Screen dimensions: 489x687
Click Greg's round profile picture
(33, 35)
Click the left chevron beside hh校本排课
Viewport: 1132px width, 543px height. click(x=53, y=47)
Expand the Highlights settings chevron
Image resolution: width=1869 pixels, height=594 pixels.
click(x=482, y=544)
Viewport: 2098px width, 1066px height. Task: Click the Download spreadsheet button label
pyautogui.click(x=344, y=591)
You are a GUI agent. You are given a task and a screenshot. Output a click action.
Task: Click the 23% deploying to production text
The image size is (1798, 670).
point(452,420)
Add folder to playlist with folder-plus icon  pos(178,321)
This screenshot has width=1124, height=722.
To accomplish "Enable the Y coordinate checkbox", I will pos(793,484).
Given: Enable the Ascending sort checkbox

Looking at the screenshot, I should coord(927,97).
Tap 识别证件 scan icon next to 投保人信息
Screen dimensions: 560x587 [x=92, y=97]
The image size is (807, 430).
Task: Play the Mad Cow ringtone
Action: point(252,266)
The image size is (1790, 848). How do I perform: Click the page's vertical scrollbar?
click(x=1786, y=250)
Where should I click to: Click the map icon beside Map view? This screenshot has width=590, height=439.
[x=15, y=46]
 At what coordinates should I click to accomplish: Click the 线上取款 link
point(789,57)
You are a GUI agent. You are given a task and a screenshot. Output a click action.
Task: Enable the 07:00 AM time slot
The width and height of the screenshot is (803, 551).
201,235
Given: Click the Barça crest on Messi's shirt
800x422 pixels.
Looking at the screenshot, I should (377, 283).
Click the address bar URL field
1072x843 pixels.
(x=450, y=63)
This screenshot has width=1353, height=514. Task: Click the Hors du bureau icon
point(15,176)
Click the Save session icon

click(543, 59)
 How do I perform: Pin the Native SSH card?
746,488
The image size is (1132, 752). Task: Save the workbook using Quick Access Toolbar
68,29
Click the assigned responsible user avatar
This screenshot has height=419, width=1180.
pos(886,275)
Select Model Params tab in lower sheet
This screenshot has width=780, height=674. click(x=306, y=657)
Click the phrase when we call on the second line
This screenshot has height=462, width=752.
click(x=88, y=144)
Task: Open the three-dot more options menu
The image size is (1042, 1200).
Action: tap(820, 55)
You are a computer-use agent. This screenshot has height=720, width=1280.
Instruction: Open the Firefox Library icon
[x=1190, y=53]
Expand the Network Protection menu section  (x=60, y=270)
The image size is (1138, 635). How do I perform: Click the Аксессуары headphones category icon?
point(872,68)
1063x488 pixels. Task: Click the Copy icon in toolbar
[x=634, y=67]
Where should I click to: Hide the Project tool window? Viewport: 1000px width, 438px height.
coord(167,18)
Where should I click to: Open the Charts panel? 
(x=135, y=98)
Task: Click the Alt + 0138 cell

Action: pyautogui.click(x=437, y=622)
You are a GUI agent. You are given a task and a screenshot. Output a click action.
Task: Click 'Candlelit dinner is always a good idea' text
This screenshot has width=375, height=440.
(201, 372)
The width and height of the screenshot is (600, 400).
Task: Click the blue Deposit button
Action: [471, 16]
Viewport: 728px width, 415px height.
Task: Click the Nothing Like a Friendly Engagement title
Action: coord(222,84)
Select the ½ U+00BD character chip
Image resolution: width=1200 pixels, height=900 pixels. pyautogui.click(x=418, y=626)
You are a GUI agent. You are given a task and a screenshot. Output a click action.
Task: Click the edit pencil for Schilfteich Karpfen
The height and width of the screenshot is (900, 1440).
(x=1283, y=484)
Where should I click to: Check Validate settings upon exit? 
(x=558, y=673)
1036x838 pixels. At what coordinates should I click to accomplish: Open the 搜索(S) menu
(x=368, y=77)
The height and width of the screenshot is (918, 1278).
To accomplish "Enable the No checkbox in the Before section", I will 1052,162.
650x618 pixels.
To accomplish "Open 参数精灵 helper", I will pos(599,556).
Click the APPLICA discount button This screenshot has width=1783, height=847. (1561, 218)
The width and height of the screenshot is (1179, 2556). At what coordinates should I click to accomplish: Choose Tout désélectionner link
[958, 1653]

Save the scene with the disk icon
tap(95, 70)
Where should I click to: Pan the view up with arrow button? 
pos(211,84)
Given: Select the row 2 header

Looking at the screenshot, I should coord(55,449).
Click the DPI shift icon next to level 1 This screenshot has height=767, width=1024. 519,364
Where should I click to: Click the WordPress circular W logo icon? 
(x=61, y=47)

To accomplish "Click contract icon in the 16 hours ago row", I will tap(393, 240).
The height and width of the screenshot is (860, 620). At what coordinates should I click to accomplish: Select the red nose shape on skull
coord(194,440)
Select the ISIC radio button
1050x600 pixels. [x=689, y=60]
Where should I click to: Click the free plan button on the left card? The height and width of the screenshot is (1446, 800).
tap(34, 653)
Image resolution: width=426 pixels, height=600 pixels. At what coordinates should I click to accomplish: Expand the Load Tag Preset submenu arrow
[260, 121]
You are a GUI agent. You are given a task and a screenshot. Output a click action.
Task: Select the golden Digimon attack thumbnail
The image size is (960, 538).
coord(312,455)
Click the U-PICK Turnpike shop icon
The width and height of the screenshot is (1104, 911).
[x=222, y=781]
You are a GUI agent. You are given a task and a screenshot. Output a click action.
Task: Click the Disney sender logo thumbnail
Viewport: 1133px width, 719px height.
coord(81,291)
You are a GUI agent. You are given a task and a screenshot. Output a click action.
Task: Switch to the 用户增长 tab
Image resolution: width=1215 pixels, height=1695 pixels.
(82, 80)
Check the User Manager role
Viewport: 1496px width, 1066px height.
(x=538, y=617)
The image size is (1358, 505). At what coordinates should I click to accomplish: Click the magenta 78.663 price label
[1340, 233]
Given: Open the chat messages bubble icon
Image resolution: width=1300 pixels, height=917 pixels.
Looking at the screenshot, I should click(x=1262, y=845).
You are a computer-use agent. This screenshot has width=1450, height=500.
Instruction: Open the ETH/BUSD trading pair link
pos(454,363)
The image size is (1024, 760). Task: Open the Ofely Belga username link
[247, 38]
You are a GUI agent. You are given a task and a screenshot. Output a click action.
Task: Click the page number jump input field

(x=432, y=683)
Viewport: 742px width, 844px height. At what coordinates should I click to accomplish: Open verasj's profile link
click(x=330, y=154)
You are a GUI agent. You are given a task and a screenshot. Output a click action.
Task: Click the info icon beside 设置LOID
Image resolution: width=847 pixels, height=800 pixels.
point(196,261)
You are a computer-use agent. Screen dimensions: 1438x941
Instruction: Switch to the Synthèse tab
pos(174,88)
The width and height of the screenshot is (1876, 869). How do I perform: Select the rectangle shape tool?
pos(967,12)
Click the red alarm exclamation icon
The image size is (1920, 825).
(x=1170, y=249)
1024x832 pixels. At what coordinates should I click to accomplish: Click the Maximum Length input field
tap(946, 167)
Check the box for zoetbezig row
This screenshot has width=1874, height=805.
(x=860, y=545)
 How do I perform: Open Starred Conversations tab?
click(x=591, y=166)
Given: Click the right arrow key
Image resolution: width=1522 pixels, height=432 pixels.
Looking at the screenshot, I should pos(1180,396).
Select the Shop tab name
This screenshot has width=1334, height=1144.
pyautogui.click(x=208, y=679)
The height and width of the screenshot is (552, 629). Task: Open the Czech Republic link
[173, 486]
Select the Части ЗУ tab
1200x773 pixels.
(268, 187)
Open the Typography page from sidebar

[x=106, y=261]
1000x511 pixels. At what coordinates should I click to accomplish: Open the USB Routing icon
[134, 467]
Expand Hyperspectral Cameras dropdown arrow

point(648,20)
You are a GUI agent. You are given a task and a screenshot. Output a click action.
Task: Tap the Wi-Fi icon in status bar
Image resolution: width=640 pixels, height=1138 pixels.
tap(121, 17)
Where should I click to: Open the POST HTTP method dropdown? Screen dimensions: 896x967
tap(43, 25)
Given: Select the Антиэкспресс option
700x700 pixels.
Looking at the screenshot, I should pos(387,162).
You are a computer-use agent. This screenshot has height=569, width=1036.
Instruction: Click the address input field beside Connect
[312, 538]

*****

Give back exactly the lines above starting at the line where "Task: Switch to the 用户增长 tab" appears and ending at the line where "Task: Click the info icon beside 设置LOID" appears, both included, with no other lines.

**Response to the exercise:**
Task: Switch to the 用户增长 tab
Image resolution: width=1215 pixels, height=1695 pixels.
(82, 80)
Check the User Manager role
Viewport: 1496px width, 1066px height.
(x=538, y=617)
The image size is (1358, 505). At what coordinates should I click to accomplish: Click the magenta 78.663 price label
[1340, 233]
Given: Open the chat messages bubble icon
Image resolution: width=1300 pixels, height=917 pixels.
Looking at the screenshot, I should click(x=1262, y=845).
You are a computer-use agent. This screenshot has width=1450, height=500.
Instruction: Open the ETH/BUSD trading pair link
pos(454,363)
The image size is (1024, 760). Task: Open the Ofely Belga username link
[247, 38]
You are a GUI agent. You are given a task and a screenshot. Output a click action.
Task: Click the page number jump input field

(x=432, y=683)
Viewport: 742px width, 844px height. At what coordinates should I click to accomplish: Open verasj's profile link
click(x=330, y=154)
You are a GUI agent. You are given a task and a screenshot. Output a click action.
Task: Click the info icon beside 设置LOID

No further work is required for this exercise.